Autumn: The Equinox Mysteries.

Life Under the Leaves:

Autumn is a time of seeds and shells.

My friend Suzanne recently visited St Catherine’s chamber in Siena. She said you could feel the warm radiant aura of the saint in the room. Her teacher told her that when a saint leaves the earth, sometimes they leave behind a ‘shell’ of energy, whose name in Sanskrit I do not know. This is what Suzanne was feeling, a residue that was left open when St Catherine cracked this reality like an egg, and went to another one.

There are shells everywhere right now, and husks. Fall is the time of pine cones and nuts, the strewn leavings of everything: birchbark stripped off like snakeskins on the forest floor.

Everywhere looks like shedding, and because of that, the easiest and most apparent thing in the world is to associate Fall with death. The Fall Equinox is the swinging on the hinge. If you live as a pagan on the Wheel of the Year, or as a person with any nature sense at all, you get accustomed to the Wheel’s most obvious rhythm: the rise toward the light, the precipitous plunge into darkness. That is the easiest thing to see, and to expect. But there is something else happening.

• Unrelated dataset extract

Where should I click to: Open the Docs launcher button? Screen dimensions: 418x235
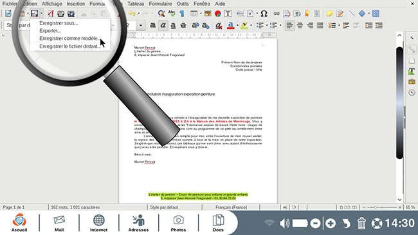pos(219,223)
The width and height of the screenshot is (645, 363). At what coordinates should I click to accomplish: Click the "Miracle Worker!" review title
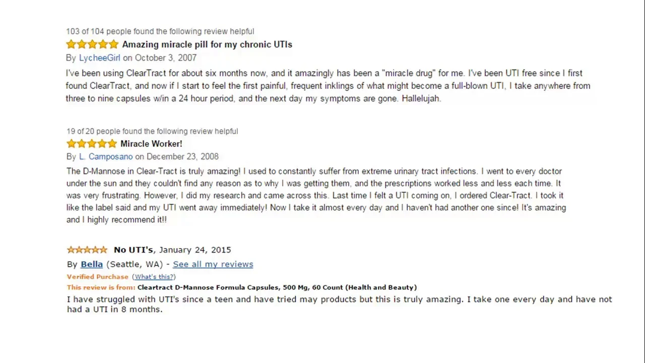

Life is a continuum. You must look a little lower, a little deeper down, than to come to rest in, ‘These are dark seasons’ and ‘These are light seasons.’ Each season has in it the germ of mourning and the germ of celebration.

The Forest Floor Victorious, by Megan E. LaBonte.

Remember, if and as you are forgetting: that the Spring which everyone celebrates can be merciless with the life it so prodigally creates: the litter of fallen baby birds under trees, and all the animals killed while crossing the road for love. Spring can be cruel, just as Fall can be kind. Remember too that as seeds fall and are covered with leaves and pine needles, life is in motion.

These seeds all hold life. All around you on the forest floor is a shower of life. If you only see death, you are serving the wrong master. Every seed that you see and every nut on the ground has a tree in it. See through time. Do not see as man sees. The leaves that cover these seeds will rot and be richly nutritive, and the cold snow which covers the leaves will protect them safely and mercifully through the winter. If you have ever read Bernd Heinrich’s Winter World, you know how busy with tiny hibernating heartbeats the world will be, under the snow. The earth protects life against the harshness of its own Winter.

We all know this but it bears repeating: what looks like death is a function of life. Try to see it, beyond just reciting it. The quiet fall of leaves in surrender takes place while roots are growing vigorously underground. When Persephone travels away from this world in the Fall, it is Spring in the underworld. Flip things upside down. The falling-to-ground, the dying of the annuals, is real, but there is a deeper level. I wonder sometimes if that’s what the Eleusinian Mysteries were really about, and why they were only taught to initiates, and held in secret. Perhaps this is the secret.

Fall is the disseminating season, for seeding and spreading wisdom. Remember that life is relentless. Life is starting back up again, almost before you are done dying. And while you are alive, death is not your concern. Life is. The other side is someone else’s territory.

Live, while you are alive! Live in the Mystery.

Blessed be and Love,

Laura

 

Portrait of HerSelf, Megan E. LaBonte Photography.